Sunday, 12 March 2017

We are superheroes (ethical living in an unethical world)


There isn't much that I can assume about you because we have never met but, because you are here and because of the content of this blog, I can surmise that you are trying to live a life in which you do your best.

You might be vegan.  You might have stopped buying from companies who test on animals.  You might have Googled things like "zero waste" or "ethical clothing companies" a few times.  It doesn't matter how far you are down this path - you are on it.  You are thinking.  You are asking questions.  And that is amazing.  There's a Stoic quote I love:

"One of the causes of the troubles that beset us is the way our lives are guided by the example of others; instead of being set to rights by reason we're seduced by convention." - Seneca, Letters from a Stoic

Living a life that differs from the lives of your relatives, friends, colleagues, neighbours etc. is difficult and you should feel so proud of yourself for making that choice.  You are a brave, beautiful specimen and I salute you. 

But enough about you.

Today, I want to talk to you about one of the few downsides to ethical living.  Though we may try our best; though we recycle, pick the companies we buy from with care and live a life that corresponds with our morals, it is so easy to feel obliteratingly disheartened that your best doesn't change the world as much as you want it to.

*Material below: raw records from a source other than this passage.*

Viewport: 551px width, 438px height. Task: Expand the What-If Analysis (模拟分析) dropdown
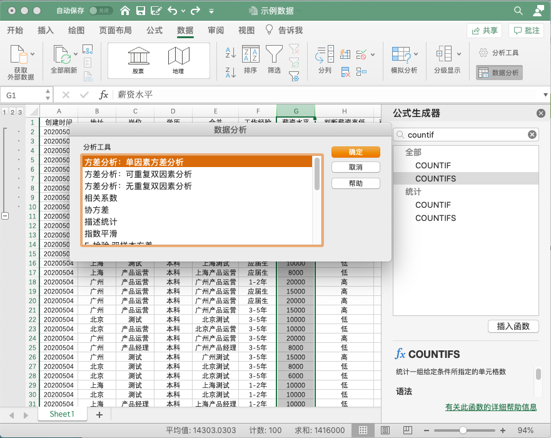coord(415,54)
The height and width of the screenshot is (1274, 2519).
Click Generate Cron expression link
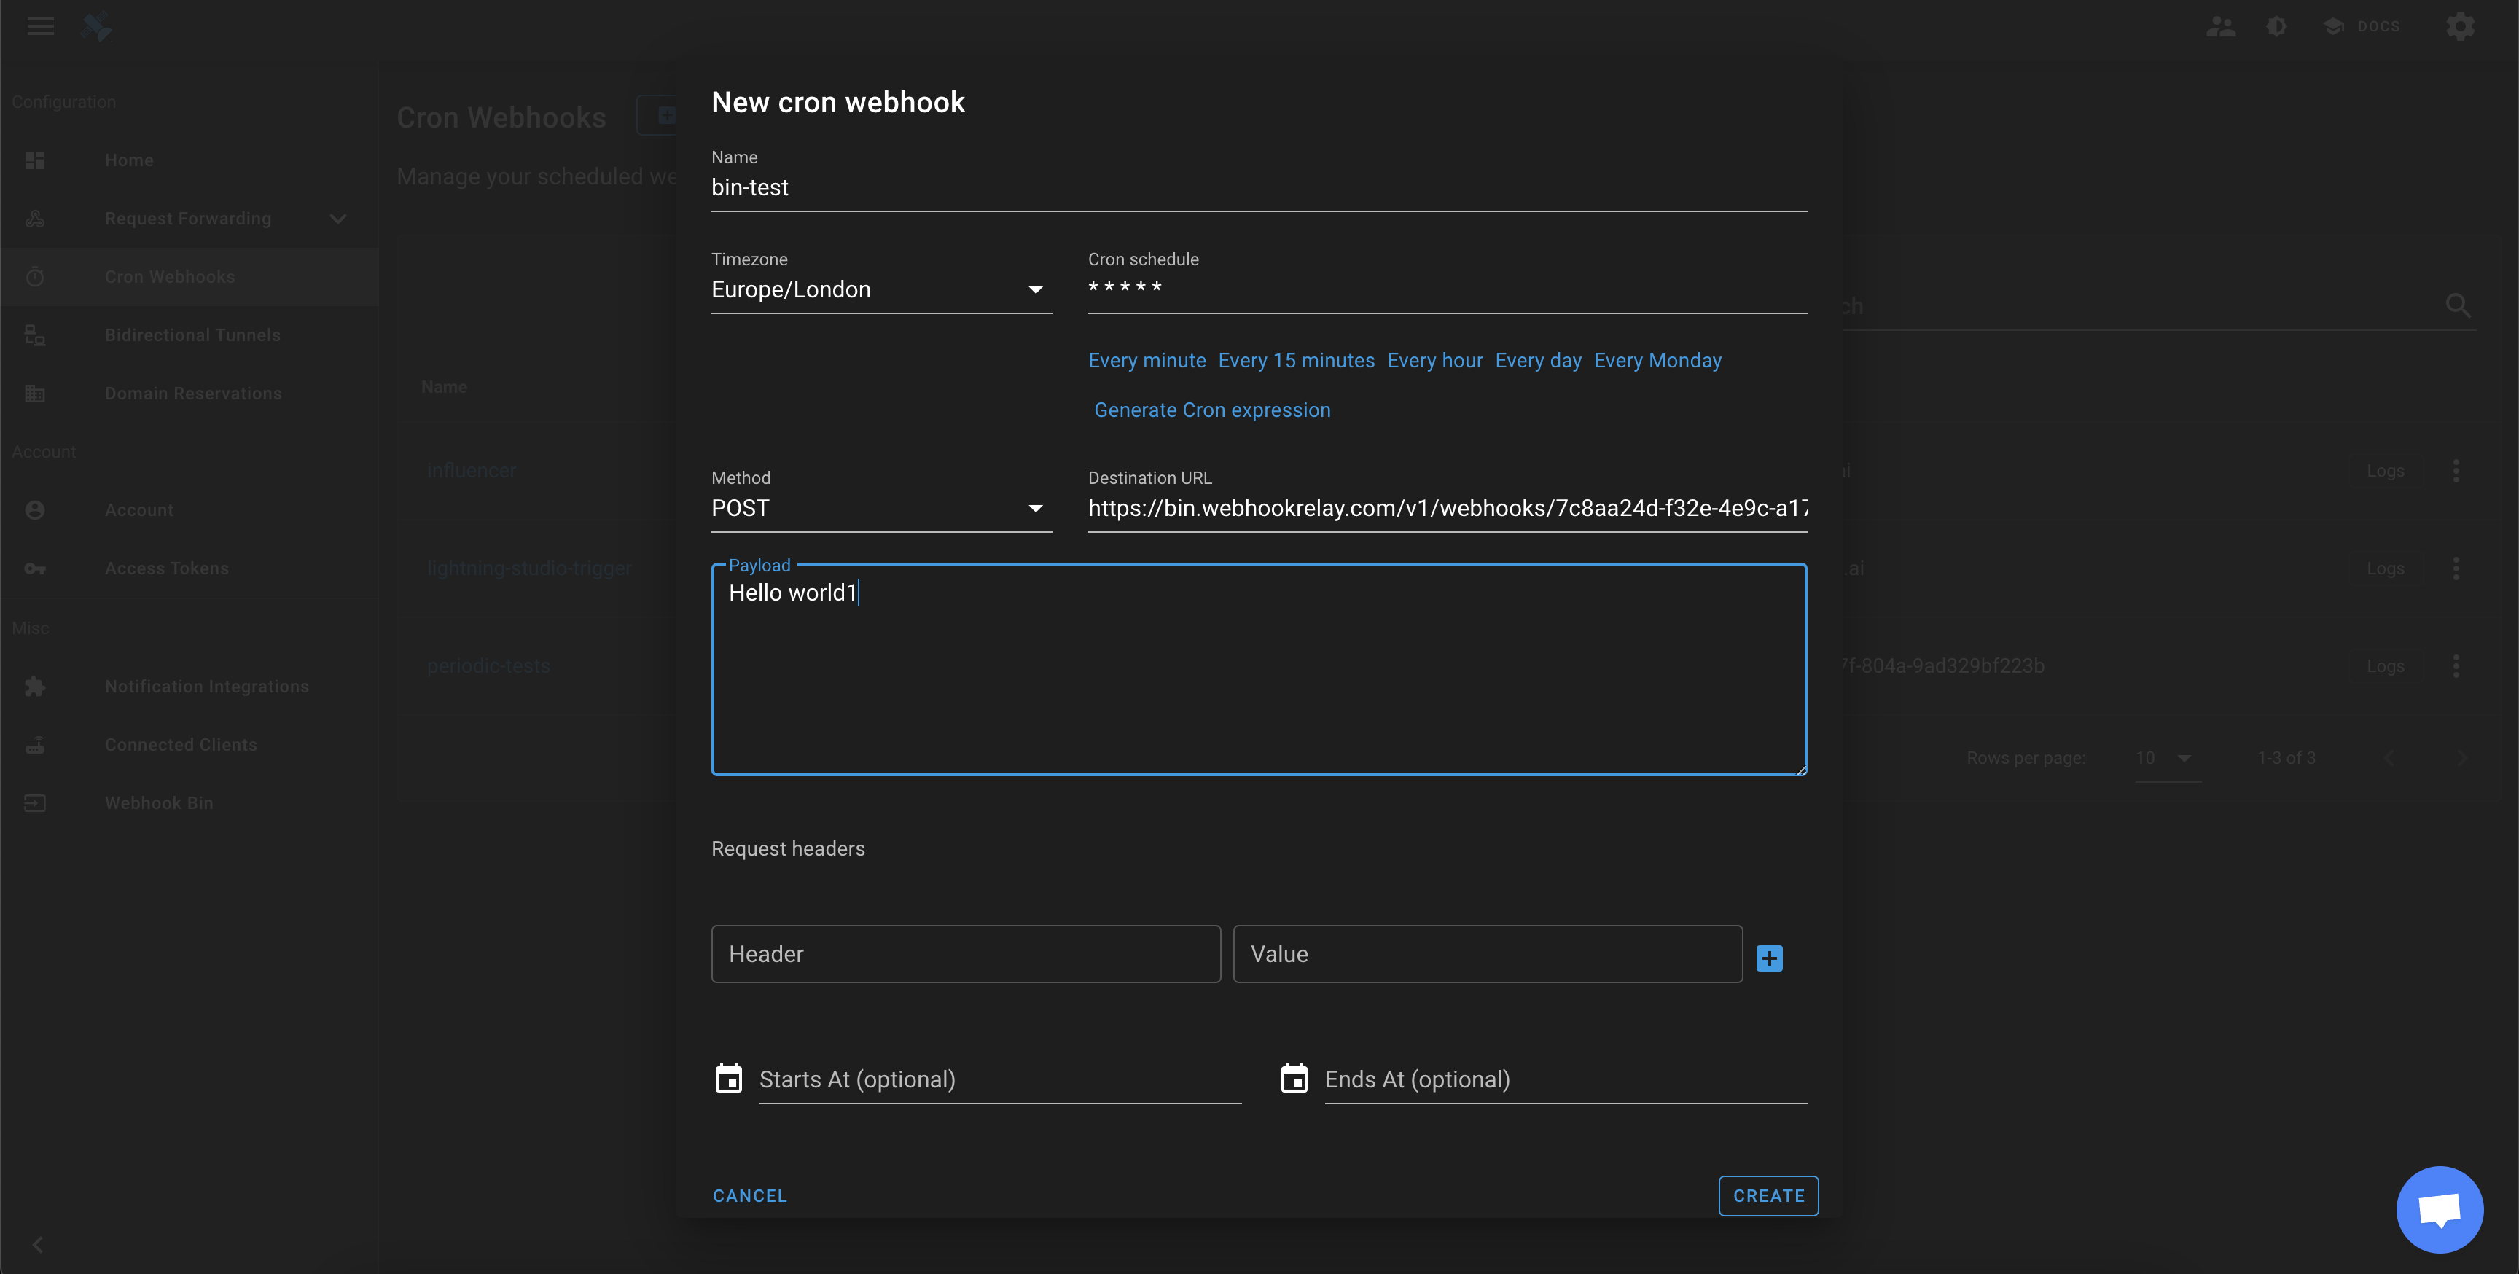[1212, 411]
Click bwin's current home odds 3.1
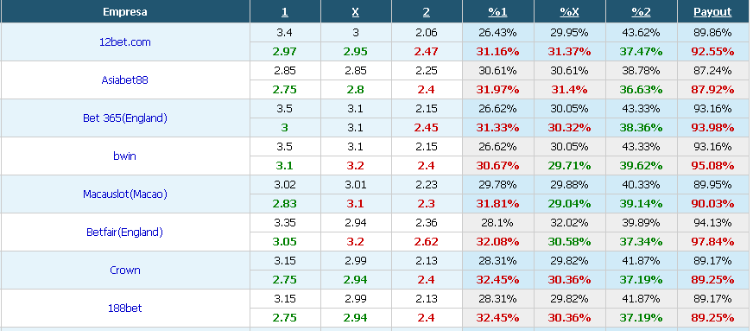 (285, 166)
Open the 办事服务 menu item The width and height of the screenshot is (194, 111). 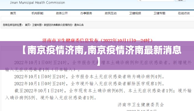[86, 13]
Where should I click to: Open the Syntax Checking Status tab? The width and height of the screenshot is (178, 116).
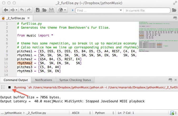[x=75, y=80]
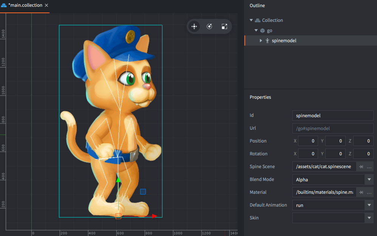The image size is (377, 236).
Task: Select the go item in Outline
Action: point(269,31)
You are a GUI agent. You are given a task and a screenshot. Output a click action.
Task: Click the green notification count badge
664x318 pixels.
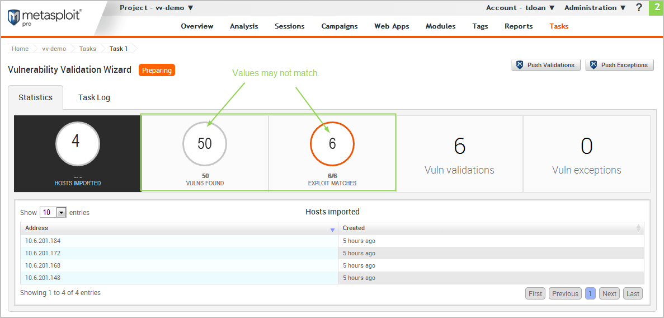point(656,8)
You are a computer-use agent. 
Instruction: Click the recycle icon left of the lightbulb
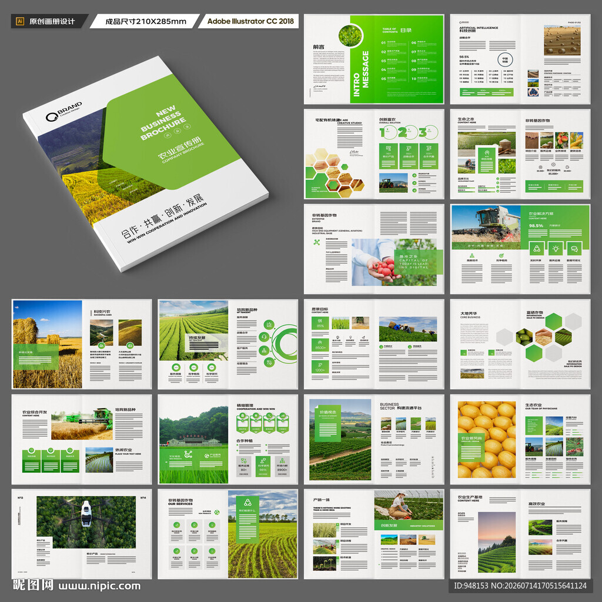tap(536, 249)
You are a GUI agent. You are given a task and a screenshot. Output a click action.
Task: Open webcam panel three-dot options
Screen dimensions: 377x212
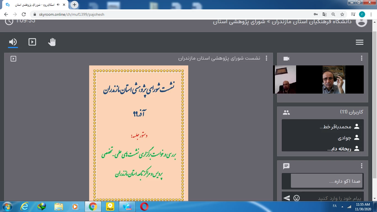[362, 58]
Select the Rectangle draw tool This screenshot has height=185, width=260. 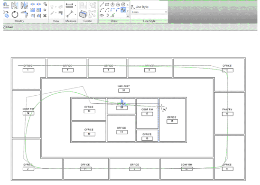[107, 4]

I firmly believe that by living a life you believe in you are blazing the way for someone else.  You are making a daunting thing manageable simply by proving how well you manage.  But it seems that for every person trying their best to ignite positive change, there are twenty more who could not care less.  And five more who are fighting for the opposing side.

I have no doubt that I am not alone in feeling this; the feeling when you step outside your circle of like-minded people and realise how most people think; the patience you have to summon to converse politely in the normal world; carefully tiptoeing the fragile line between appearing self-righteous or apologetic.

If you have felt this way, I have six tips that are worth considering.
  1. Remember that our interpretation of "doing your best" may be different to someone else's
  2. Remember that we all have room for improvement
  3. At one point or another, we have all been suckered in by a marketing strategy.  It can take a while to "wake up" from its spell. 
  4. Ethical living is based on compassion.  This is not limited to the earth and animals; we must treat our fellow man with compassion.
  5. Think back to a time before you considered the impact your choices had on the world (if there was such a time).  Would you call yourself a bad person for lacking the information you have now?
But most importantly...
6. Do not underestimate the impact you have on the world.  

Live a gorgeous, shining example and feel grateful that you have so much to share.  Really feel it.  It is not superiority; it is not arrogance.  It is the ability to see things others cannot.  Like any superpower, it is a responsibility and by living a life founded on a moral code, we are living proof that compassion, kindness and pure frickin' loveliness can be fuel for a beautiful life.  When all's said and done, we're all on the same team.